No one knows what provisions will come out of a farm bill-related House-Senate Conference Committee, if one is even convened. But House Ranking Member Collin Peterson, D-Minn., is talking about what he thinks a compromise might look like.

Peterson says there will be target prices and they will be based on planted acres, not base acres. He says 90 percent of farmers will opt for the price loss (target price) program instead of the shallow loss program that is featured in the Senate bill.

He also thinks a conference committee might agree to cuts of $6 billion to $8 billion in funding for the food stamp program over 10 years. That is very different from the $40 billion cuts that the House plans to vote on in early September.

Unless Congress acts, tax incentives for capital investments will end at the end of this year.

Right now farmers can deduct as much as $500,000 from their federal income taxes for equipment purchases, which is double the deduction allowed in 2009 and four times as large as the allowance in 2007. The deduction limit drops back to $25,000 next year unless the law is changed.

 The jumbo depreciation program is also set to expire at the end of 2013.

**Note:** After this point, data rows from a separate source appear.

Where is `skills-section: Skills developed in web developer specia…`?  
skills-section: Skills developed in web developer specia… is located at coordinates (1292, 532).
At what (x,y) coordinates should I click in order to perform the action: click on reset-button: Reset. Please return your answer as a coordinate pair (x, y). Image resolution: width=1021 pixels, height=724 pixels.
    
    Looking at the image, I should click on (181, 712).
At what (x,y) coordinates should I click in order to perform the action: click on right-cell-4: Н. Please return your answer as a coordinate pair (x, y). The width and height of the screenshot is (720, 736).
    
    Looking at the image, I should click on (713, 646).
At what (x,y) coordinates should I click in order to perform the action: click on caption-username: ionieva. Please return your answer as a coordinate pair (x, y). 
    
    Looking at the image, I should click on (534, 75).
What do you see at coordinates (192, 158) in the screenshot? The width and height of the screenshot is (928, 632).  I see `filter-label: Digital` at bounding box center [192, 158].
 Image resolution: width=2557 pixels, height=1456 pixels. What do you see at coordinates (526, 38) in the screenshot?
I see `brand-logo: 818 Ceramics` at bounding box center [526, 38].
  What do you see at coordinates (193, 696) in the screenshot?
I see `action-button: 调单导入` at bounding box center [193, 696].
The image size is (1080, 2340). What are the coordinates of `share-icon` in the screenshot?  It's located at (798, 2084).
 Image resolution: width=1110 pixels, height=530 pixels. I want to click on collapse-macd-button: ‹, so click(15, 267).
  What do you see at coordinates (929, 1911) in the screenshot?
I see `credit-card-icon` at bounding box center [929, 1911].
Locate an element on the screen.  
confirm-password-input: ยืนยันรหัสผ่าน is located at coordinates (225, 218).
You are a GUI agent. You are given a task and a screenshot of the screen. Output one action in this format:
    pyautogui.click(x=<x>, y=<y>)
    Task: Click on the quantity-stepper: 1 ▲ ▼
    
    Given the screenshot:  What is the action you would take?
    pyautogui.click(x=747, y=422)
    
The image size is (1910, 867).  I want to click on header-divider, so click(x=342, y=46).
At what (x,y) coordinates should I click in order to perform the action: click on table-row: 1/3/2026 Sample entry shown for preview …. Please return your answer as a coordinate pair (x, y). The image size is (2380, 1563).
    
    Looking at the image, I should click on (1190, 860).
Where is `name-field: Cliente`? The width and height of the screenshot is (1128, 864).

Other news from Washington:

  • Canada has officially requested the establishment of a WTO compliance panel to rule on the Validity of the U.S. Country of Origin Labeling (COOL) law. The WTO (World Trade Organization) has already ruled that the law, as originally implemented, violated world trade rules. USDA modified the implementation earlier this year, but officials in Canada have responded that “the recent amendments will further hinder the ability of Canadian cattle and hogs to freely compete in the U.S. market.” However, Canada will withhold the imposition of retaliatory measures until after the WTO compliance panel issues a ruling and that will be many months into the future.
  • U.S. and Japanese officials have been meeting to discuss reducing trade barriers over the past week and both sides say progress has been made. However, the U.S. Trade Representative Michael Froman says Japan must open its auto and insurance markets to U.S. companies. Froman adds that the U.S. will have to make changes to our sugar, dairy and textile sectors. The U.S., Japan and other countries involved in the Trans Pacific Partnership talks began their 19th round of negotiations this week, with the goal of reaching a trade agreement by the end of this year.
  • The European Union announced in April that it would temporarily ban three types of neonicotinoid pesticides. The U.S. EPA hasn’t gone that far but it has released new pesticide labels limiting the use of these products. The changes are part of an effort to protect bee populations, which have declined sharply in recent years. Unless reversed, the trend has alarming implications for agriculture with bees’ crucial role in pollination. The new labels will include information regarding routes of exposure and spray drift precautions. (USDA and EPA released a report last spring that cited many causes for the decline in bee populations, including the use of certain pesticides.)
  • India’s subsidized grain program provides low cost grains and other staples to help support 400 million rural villagers and urban slum dwellers. But the program is about to get a lot bigger and more expensive. Under a proposal being considered by Parliament, the government would guarantee that 2/3rds of India’s population (nearly 800 million people) have a legal right to food. This program will be the most costly food entitlement program in the world and may not be sustainable.
  • The Mexican government claims the U.S. is not living up to its promises to allow Mexican trucks to deliver goods to U.S. markets. The U.S. was supposed to allow this access as a part of NAFTA, but access has been blocked for decades. The U.S. Department of Transportation approved a pilot program but implementation of the program is being held up in courts. Mexico has been granted permission to impose tariffs but so far has declined to do so.